**CHECK YOUR UNDERSTANDING:**
1. In the passage on lust and opposite-sex friendships, which withdrawal symptoms does the writer say to expect?
2. Pick up the passage on lust and opposite-sex friendships after its final sentence and keep writing it.

**READING TEXT:**
◆ ◆ ◆ ◆ ◆ ◆ ◆
I ask you to examine each sentence from this last paragraph. Do you see a pattern? Each of these sentences has one thing at the center: "your emotions." This is exactly what lust is. It is centered on your emotions. It is desiring something that we must have in order to be happy. God is not at the center of it, nor does He have any part in it. Lust has the same power as any addiction. It is life consuming. It is overpowering and takes control of your life. And... it destroys marriages.
Friend, if you have an opposite sex friendship that has crossed the boundaries, or is heading down the wrong path, it needs to stop NOW! The longer you remain in it, the harder it will be to break free. As I have said, this is an addiction. Expect withdrawal symptoms. Among the symptoms you can expect to go through are: grief, pain, resentment, depression, anger, and swings in emotion. Do NOT try and face them alone. You will need help from someone trained to deal with this kind of problem.
You will also need to share EVERYTHING with your spouse. Expect the same emotions in them that you are going though. They will feel betrayed and confused and will likely have many questions. Be willing and open to answer them truthfully and honestly. You may well need marriage counseling. You will have a rocky road ahead. However, through counseling, prayer, forgiveness, rebuilding of trust, and time, your marriage can be restored.
For those of you who have not faced this problem, here are some preventative measures you should keep in mind.
◆ ◆ ◆ ◆ ◆ ◆ ◆
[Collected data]

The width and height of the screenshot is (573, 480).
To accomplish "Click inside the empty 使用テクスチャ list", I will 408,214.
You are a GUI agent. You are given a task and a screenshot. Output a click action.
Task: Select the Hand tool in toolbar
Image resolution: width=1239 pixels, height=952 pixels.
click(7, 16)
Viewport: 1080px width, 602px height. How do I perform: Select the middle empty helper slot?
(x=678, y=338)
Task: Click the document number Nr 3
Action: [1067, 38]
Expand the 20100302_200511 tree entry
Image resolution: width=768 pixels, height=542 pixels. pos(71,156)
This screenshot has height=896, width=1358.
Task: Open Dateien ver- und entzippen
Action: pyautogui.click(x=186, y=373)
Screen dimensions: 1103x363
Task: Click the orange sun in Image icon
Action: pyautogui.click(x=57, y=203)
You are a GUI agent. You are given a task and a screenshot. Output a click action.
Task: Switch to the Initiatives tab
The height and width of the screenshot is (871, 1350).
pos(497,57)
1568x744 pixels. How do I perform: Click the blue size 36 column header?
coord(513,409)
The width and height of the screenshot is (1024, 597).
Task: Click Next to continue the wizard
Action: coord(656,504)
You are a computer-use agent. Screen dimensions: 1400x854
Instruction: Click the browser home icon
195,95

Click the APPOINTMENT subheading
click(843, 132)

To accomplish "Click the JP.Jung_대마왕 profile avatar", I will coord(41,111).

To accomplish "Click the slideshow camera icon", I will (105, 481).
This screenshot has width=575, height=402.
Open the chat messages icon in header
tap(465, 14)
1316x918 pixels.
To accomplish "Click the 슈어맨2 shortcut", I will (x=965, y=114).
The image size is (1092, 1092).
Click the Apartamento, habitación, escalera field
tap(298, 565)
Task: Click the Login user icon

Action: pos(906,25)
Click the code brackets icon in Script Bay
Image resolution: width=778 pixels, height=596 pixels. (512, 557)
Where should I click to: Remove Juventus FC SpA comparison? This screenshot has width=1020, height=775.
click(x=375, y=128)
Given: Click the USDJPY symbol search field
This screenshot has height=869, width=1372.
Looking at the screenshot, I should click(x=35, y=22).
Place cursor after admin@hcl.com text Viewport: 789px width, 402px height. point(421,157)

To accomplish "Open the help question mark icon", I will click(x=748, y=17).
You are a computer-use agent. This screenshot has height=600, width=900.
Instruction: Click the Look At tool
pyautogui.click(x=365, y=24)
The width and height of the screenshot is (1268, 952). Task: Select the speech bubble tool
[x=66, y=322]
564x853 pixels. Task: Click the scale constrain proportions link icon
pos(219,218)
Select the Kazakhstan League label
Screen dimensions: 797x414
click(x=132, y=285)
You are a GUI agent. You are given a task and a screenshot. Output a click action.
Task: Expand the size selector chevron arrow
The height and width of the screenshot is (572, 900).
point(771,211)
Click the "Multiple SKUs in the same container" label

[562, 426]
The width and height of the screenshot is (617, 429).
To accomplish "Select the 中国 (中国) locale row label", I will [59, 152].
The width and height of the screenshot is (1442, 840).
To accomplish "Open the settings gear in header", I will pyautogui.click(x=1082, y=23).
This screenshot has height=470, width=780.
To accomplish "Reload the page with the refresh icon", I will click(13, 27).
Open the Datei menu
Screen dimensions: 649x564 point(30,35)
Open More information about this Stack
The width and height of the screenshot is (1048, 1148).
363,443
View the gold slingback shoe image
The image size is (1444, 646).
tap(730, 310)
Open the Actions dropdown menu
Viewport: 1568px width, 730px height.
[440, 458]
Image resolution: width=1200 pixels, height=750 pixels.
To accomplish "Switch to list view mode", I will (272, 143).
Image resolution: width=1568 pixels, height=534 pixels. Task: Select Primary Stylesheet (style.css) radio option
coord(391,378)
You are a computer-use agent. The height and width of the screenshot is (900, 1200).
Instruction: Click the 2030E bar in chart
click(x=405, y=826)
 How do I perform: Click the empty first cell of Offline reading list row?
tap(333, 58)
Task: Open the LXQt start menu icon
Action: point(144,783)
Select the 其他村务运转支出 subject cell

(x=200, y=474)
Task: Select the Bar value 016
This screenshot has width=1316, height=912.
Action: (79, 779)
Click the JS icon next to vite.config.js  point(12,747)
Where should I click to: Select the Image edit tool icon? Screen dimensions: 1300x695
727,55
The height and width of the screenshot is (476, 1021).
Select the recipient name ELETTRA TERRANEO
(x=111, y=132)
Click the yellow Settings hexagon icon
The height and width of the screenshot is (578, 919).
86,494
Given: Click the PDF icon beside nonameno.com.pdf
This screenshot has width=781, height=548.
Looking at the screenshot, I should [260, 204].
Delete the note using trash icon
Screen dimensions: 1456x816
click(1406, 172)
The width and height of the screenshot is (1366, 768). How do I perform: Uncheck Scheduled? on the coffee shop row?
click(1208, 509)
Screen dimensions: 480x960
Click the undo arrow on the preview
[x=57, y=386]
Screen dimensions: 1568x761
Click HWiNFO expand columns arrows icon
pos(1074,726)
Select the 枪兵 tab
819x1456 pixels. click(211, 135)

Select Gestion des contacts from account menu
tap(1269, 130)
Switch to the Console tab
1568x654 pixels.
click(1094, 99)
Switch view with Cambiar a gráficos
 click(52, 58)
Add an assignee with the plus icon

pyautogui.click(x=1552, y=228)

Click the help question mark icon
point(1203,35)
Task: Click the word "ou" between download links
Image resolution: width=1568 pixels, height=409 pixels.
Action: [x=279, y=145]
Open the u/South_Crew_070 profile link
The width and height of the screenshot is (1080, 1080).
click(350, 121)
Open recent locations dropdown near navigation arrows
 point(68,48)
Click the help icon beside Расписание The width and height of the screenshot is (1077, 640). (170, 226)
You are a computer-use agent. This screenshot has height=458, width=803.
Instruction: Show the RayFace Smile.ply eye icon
◆ ◆ ◆ ◆ ◆ ◆ ◆
**TASK-BY-TASK OUTPUTS:**
1. Grief, pain, resentment, depression, anger, and swings in emotion.

2.
Do not share intimate, personal details of your life or marriage with the opposite sex.
Make no provision for the flesh (Rom 13:14). Do not even open the door to any relationship that could cause a problem.
If your marriage is on shaky ground, stay away from opposite sex friends.
Surround yourself with same sex friends that will encourage and build you up.
Make sure you have accountability. Have 1 to 3 same sex people in your life who you are accountable to for your thoughts, temptations, and struggles. Be totally honest with them.
Be honest and open with your spouse. Keep clear lines of communication open. If you feel something is missing in your marriage, discuss it, without being condemning.
Seek counseling as a couple if you have differences you can't resolve. If your spouse won't go, go yourself.
Pray continually and with persistence (1 Th 5:17)(Lk 18:1-8)(Lk 11:5-13). Pray that neither you, nor your spouse will be led into temptation (Mt 6:13)(Lk 11:4). Pray that Christ will always be at the center of your marriage and all that you do. Pray that next to God, your spouse will always be the most important person in your life.
May God bless each of your marriages, and may they flourish and grow "until death do you part."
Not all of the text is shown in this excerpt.